Por exemplo, o código que segue é inválido:
fn main() { let a = String::from("Foo"); let b = a; println!("A is {} and B is {}", a, b); // essa linha causa um erro de compilação. }
O problema aqui foi que estamos tentando acessar o valor da variável a que já não possui permissão de acesso ao valor pois transferiu a ownership para b.
Transferência de ownership ao chamar uma função
Em Rust, quando chamamos uma função passando um valor como parâmetro, transferimos o ownership do valor para a variável que representa o parâmetro na função.
O código a seguir é inválido em Rust:
fn main() { let a = String::from("Foo"); print_string(a); println!("A is {}", a); // essa linha causa um erro de compilação. } fn print_string(s: String) { println!("{}", s); }
O código acima é inválido porque, na chamada da função, ocorre a transferência de ownership da variável a para s no momento em que ocorre a chamada da função print_string. Por sinal, o valor é desalocado quando s sai de contexto (retorno da função).
Transferência de ownership para uma estrutura de dados mais complexa
Em Rust, quando atribuímos um valor a um elemento de uma tupla, transferímos o onwership desse valor para tupla.
O código que segue também é inválido:
fn main() { let a = String::from("Foo"); let (_, length) = get_string_length(a); println!("Length of A is {}.", length); } fn get_string_length(s: String) -> (String, usize) { (s, s.len()) // esse código gera um erro de compilação }
Aqui, o problema ocorre porque, ao atribuir o valor de s para o primeiro elemento da tupla, perdemos a permissão de acessar o valor na atribuição do segundo elemento.
Aliás, esse código se resolveria facilmente assim:
fn main() { let a = String::from("Foo"); let (_, length) = get_string_length(a); println!("Length of A is {}.", length); } fn get_string_length(s: String) -> (String, usize) { let l = s.len(); // <-- usamos o valor de "s" antes de atribuir para a tupla (s, l) }
Mas afinal, por que o conceito de ownership é tão interessante?
Pelo pouco que podemos ver até aqui, o conceito de ownership parece impor uma série de dificuldades ao programador. Entretanto, ela se compensa!
Sabendo que apenas uma variável, em um dado momento, tem a propriedade de um valor, o compilador de Rust consegue gerar código nativo inteligente de desalocação, com segurança assegurada durante a compilação, sem os memory-leaks das linguagens não gerenciadas e sem os overheads de processamento causados pelos GCs.
Rust não tem um runtime. Programas em Rust são muito rápidos!

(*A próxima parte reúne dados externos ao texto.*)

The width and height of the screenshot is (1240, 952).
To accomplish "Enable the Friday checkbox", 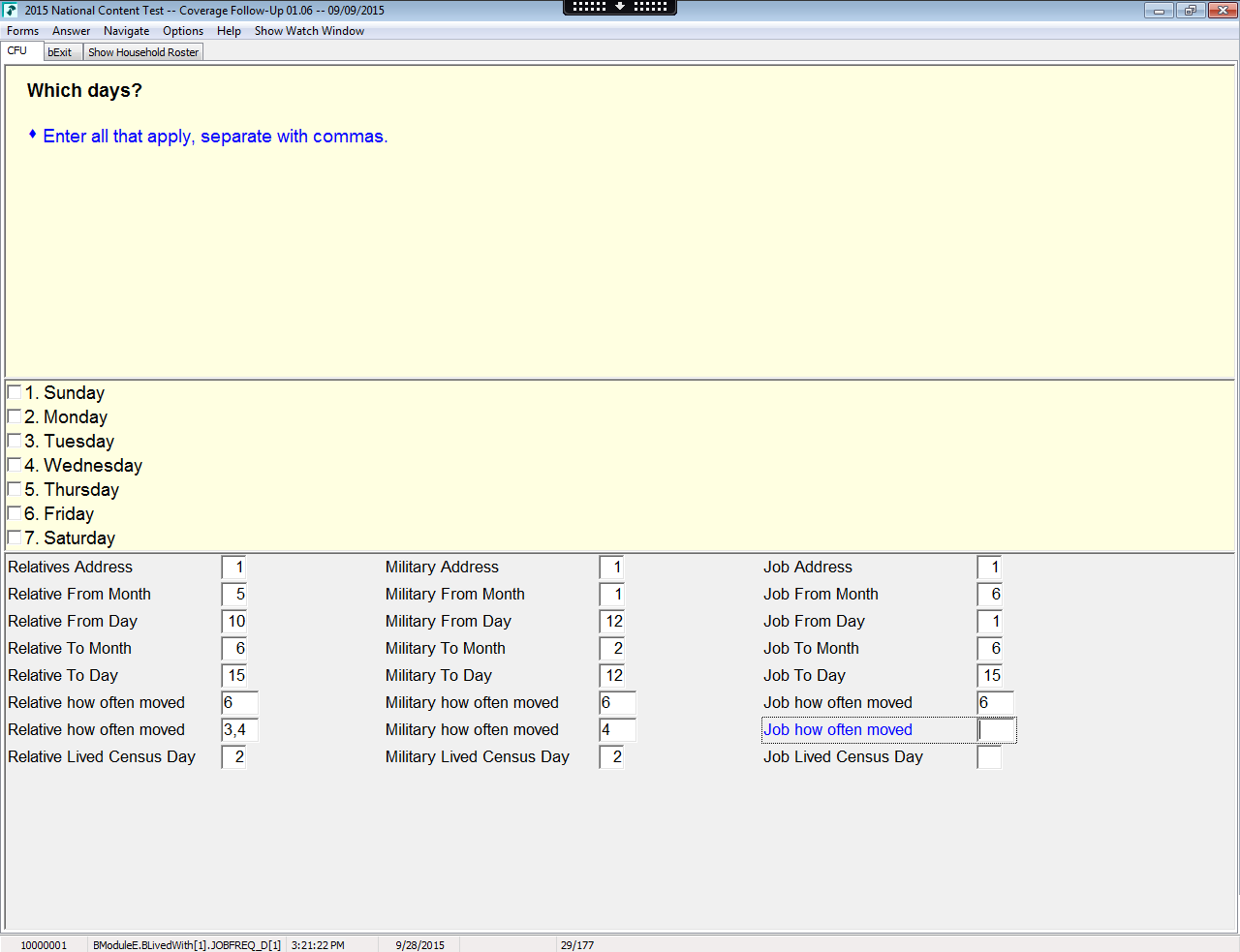I will pyautogui.click(x=15, y=513).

Tomando e devolvendo ownership
Considere o código VÁLIDO abaixo:
fn main() { let a = String::from("Foo"); let a = print_string(a); println!("A is {}", a); } fn print_string(s: String) -> String { println!("{}", s); s }
Nesse código, ocorre a transferência de ownership da variável a para a função para a função print_string, mas essa devolve o ownership retornando s que é transferido para um shadow de a.
É uma solução, mas, concordemos, “feia pra caramba”!

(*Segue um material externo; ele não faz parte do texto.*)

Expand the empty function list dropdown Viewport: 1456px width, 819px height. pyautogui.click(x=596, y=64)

Variáveis que referenciam um valor, mas sem ownership
Para tornar a vida do programador um pouco menos difícil, Rust possui o conceito de referências semelhante ao que temos em C++. Porém, diferente de C++, com garantias, em tempo de compilação, de que as variáveis de referência não irão “viver” mais tempo que a variável com ownership do valor referenciado.

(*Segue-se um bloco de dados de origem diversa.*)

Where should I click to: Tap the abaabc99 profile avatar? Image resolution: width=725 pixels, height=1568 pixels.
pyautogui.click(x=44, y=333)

O código a seguir é válido:
fn main() { let a = String::from("Foo"); let b = &a; println!("A is {} and B is {}", a, b); }
Dessa vez, a variável b possui uma referência para o valor em a. Não ouve transferência de ownership. Aliás, o compilador garante que não b não tenha “vida“ mais longa do que a.
O seguinte código não seria válido:
fn main() { let b; { let a = String::from("Foo"); b = &a; // essa linha causa erro de compilação } println!("B is {}", b); }
Aqui, tentou-se atribuir a b uma referência para o valor a. O problema, aqui, foi que a variável a sai de contexto antes que b.
O seguinte código também é válido:
fn main() { let a = String::from("Foo"); let length = get_string_length(&a); println!("Length of A is {}.", length); } fn get_string_length(s: &String) -> usize { s.len() }
Nesse código, get_string_length recebe uma referência para o valor da variável a. Não há transferência de ownership.
Como saber mais sobre Rust
Quase tudo que aprendi sobre Rust foi escrevendo código e estudando o excelente The Rust Programming Language que está disponível gratuitamente online. Aliás, boa parte do código que está aqui foi inspirado em algum exemplo que encontrei nesse livro.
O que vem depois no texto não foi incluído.